== WHAT YOU NEED TO DO ==
Pictures appear among the records. Write out all else exactly as it stands.

== MATERIAL SHOWN ==
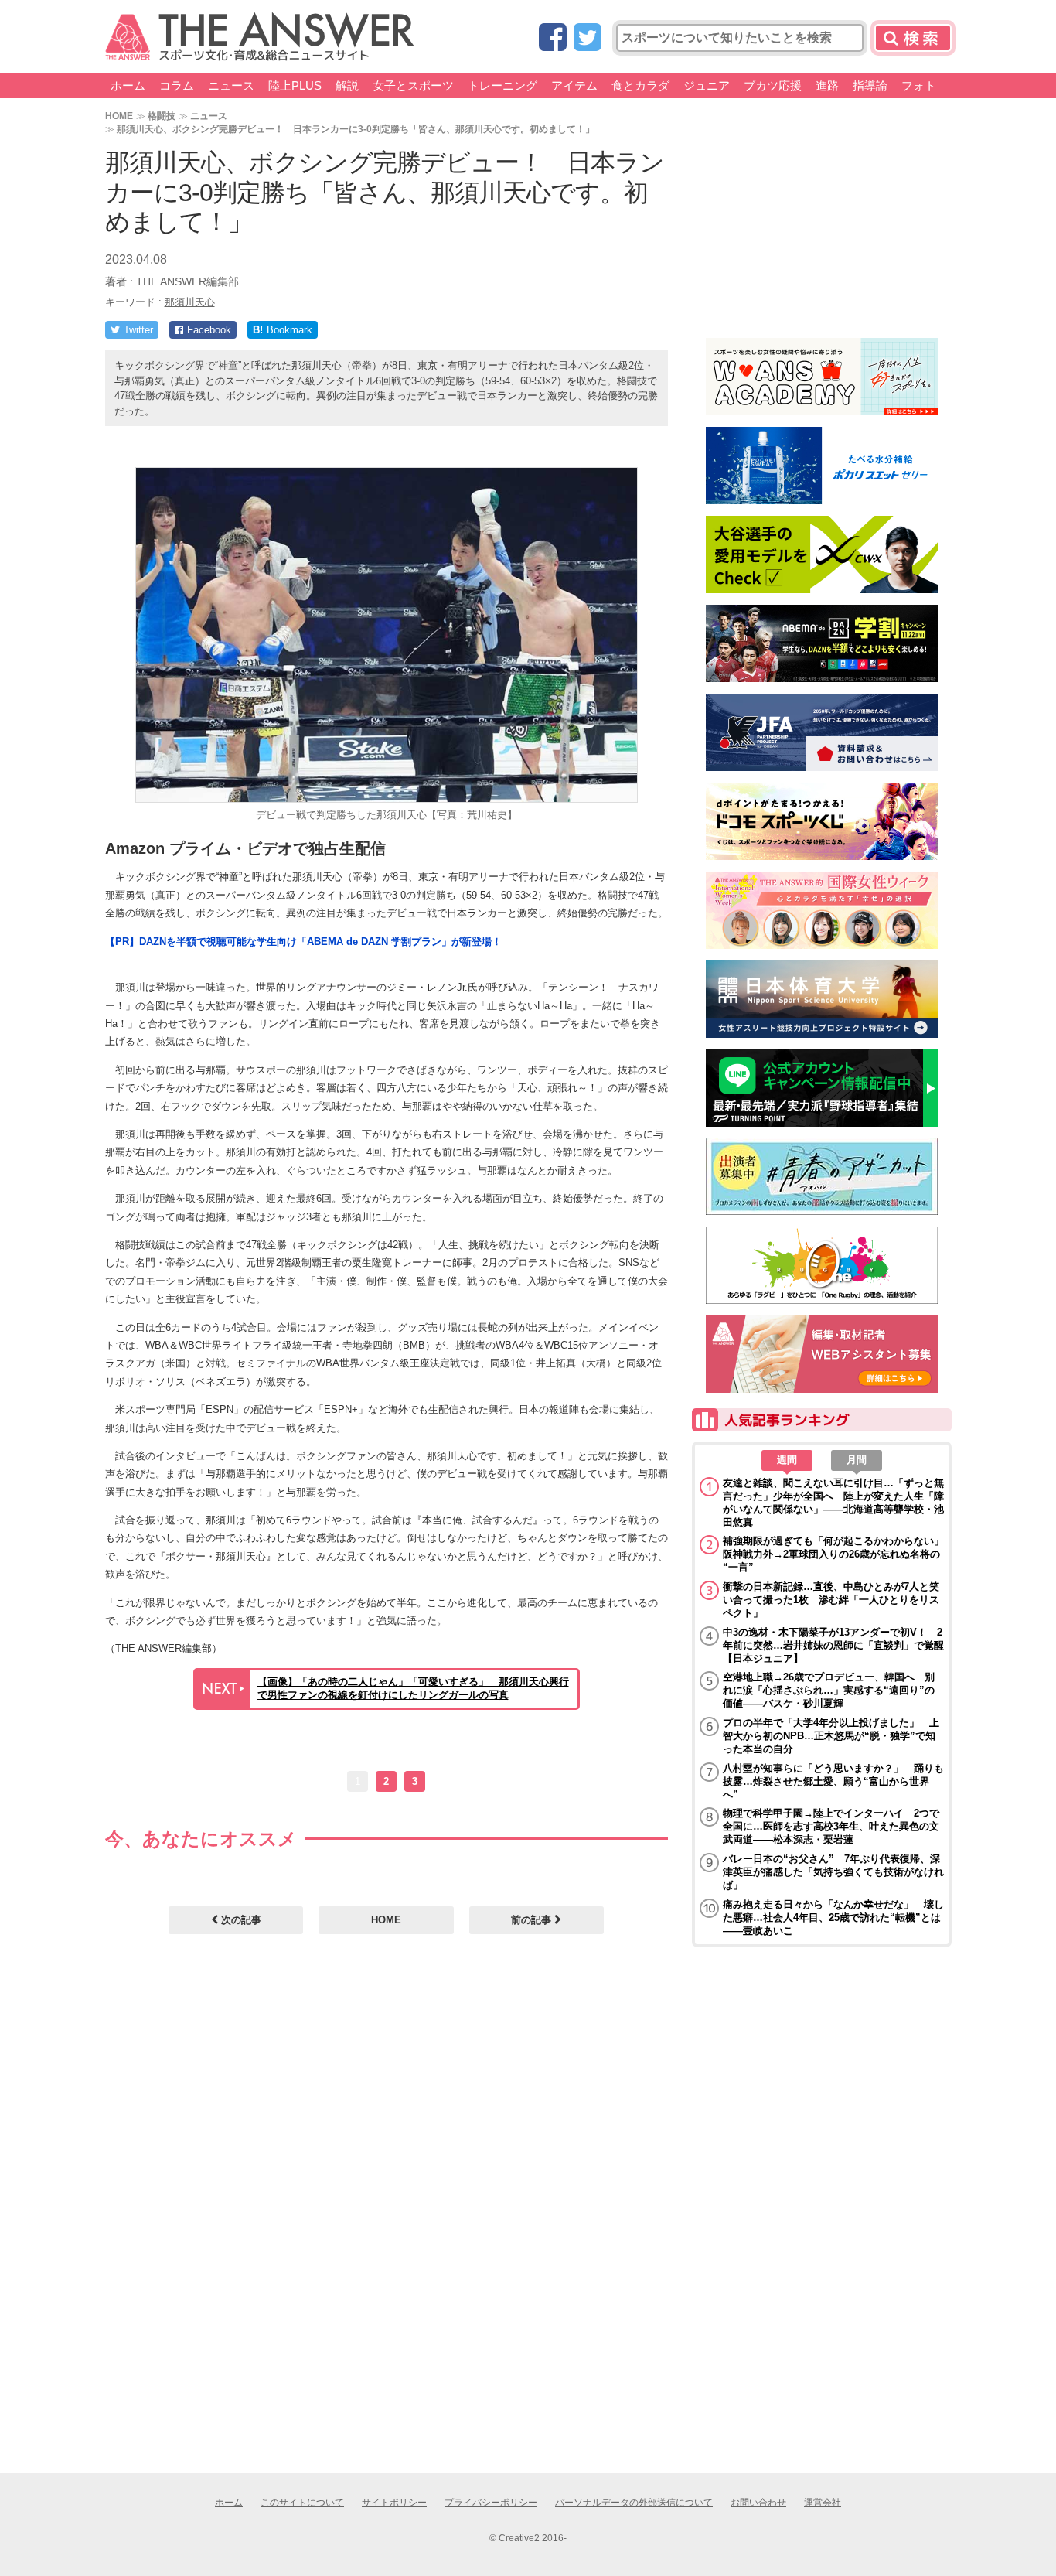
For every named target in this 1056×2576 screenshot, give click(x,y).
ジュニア (706, 85)
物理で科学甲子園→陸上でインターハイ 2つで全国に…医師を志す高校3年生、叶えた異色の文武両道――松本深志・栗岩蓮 (831, 1826)
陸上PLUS (295, 85)
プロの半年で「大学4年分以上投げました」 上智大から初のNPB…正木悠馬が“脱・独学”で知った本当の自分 (831, 1736)
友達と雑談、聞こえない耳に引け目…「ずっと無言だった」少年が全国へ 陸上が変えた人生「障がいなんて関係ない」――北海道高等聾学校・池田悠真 (833, 1502)
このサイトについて (302, 2502)
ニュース (231, 85)
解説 (347, 85)
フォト (918, 85)
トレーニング (502, 85)
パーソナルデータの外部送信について (634, 2502)
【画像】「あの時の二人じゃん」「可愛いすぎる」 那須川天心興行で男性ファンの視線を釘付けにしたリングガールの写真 (413, 1688)
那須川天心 (190, 302)
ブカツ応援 (773, 85)
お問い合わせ (758, 2502)
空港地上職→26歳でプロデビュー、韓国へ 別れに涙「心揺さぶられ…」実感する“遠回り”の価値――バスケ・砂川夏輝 (829, 1690)
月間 (857, 1459)
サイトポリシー (394, 2502)
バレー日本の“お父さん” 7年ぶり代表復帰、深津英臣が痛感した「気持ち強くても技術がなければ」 (833, 1872)
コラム (176, 85)
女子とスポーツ (413, 85)
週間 (787, 1459)
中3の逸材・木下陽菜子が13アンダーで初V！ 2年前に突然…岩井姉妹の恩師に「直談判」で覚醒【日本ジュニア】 (833, 1645)
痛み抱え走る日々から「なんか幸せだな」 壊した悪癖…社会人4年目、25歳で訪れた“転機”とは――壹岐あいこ (833, 1917)
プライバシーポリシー (491, 2502)
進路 (827, 85)
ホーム (128, 85)
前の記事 (532, 1920)
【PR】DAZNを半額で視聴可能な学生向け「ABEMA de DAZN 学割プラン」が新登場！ (303, 941)
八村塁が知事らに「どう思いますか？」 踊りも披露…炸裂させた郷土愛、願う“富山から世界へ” (833, 1781)
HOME (119, 116)
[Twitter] (587, 38)
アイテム (574, 85)
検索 (913, 38)
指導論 (870, 85)
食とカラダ (640, 85)
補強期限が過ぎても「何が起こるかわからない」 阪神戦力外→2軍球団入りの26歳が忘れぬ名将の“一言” (833, 1554)
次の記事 (239, 1920)
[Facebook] (553, 38)
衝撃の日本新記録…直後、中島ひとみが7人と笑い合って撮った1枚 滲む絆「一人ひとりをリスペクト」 (831, 1600)
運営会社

== RESULT OF THE EXERCISE ==
For every named target in this 1056×2576 screenshot, give click(x,y).
ジュニア (706, 85)
物理で科学甲子園→陸上でインターハイ 2つで全国に…医師を志す高校3年生、叶えた異色の文武両道――松本深志・栗岩蓮 (831, 1826)
陸上PLUS (295, 85)
プロの半年で「大学4年分以上投げました」 上智大から初のNPB…正木悠馬が“脱・独学”で知った本当の自分 (831, 1736)
友達と雑談、聞こえない耳に引け目…「ずっと無言だった」少年が全国へ 陸上が変えた人生「障がいなんて関係ない」――北海道高等聾学校・池田悠真 (833, 1502)
このサイトについて (302, 2502)
ニュース (231, 85)
解説 (347, 85)
フォト (918, 85)
トレーニング (502, 85)
パーソナルデータの外部送信について (634, 2502)
【画像】「あの時の二人じゃん」「可愛いすぎる」 那須川天心興行で男性ファンの視線を釘付けにしたリングガールの写真 (413, 1688)
那須川天心 (190, 302)
ブカツ応援 (773, 85)
お問い合わせ (758, 2502)
空港地上職→26歳でプロデビュー、韓国へ 別れに涙「心揺さぶられ…」実感する“遠回り”の価値――バスケ・砂川夏輝 (829, 1690)
月間 (857, 1459)
サイトポリシー (394, 2502)
バレー日本の“お父さん” 7年ぶり代表復帰、深津英臣が痛感した「気持ち強くても技術がなければ」 (833, 1872)
コラム (176, 85)
女子とスポーツ (413, 85)
週間 (787, 1459)
中3の逸材・木下陽菜子が13アンダーで初V！ 2年前に突然…岩井姉妹の恩師に「直談判」で覚醒【日本ジュニア】 (833, 1645)
痛み抱え走る日々から「なんか幸せだな」 壊した悪癖…社会人4年目、25歳で訪れた“転機”とは――壹岐あいこ (833, 1917)
プライバシーポリシー (491, 2502)
進路 (827, 85)
ホーム (128, 85)
前の記事 (532, 1920)
【PR】DAZNを半額で視聴可能な学生向け「ABEMA de DAZN 学割プラン」が新登場！ (303, 941)
八村塁が知事らに「どう思いますか？」 踊りも披露…炸裂させた郷土愛、願う“富山から世界へ” (833, 1781)
HOME (119, 116)
[Twitter] (587, 38)
アイテム (574, 85)
検索 (913, 38)
指導論 (870, 85)
食とカラダ (640, 85)
補強期限が過ぎても「何が起こるかわからない」 阪神戦力外→2軍球団入りの26歳が忘れぬ名将の“一言” (833, 1554)
次の記事 (239, 1920)
[Facebook] (553, 38)
衝撃の日本新記録…直後、中島ひとみが7人と笑い合って撮った1枚 滲む絆「一人ひとりをリスペクト」 (831, 1600)
運営会社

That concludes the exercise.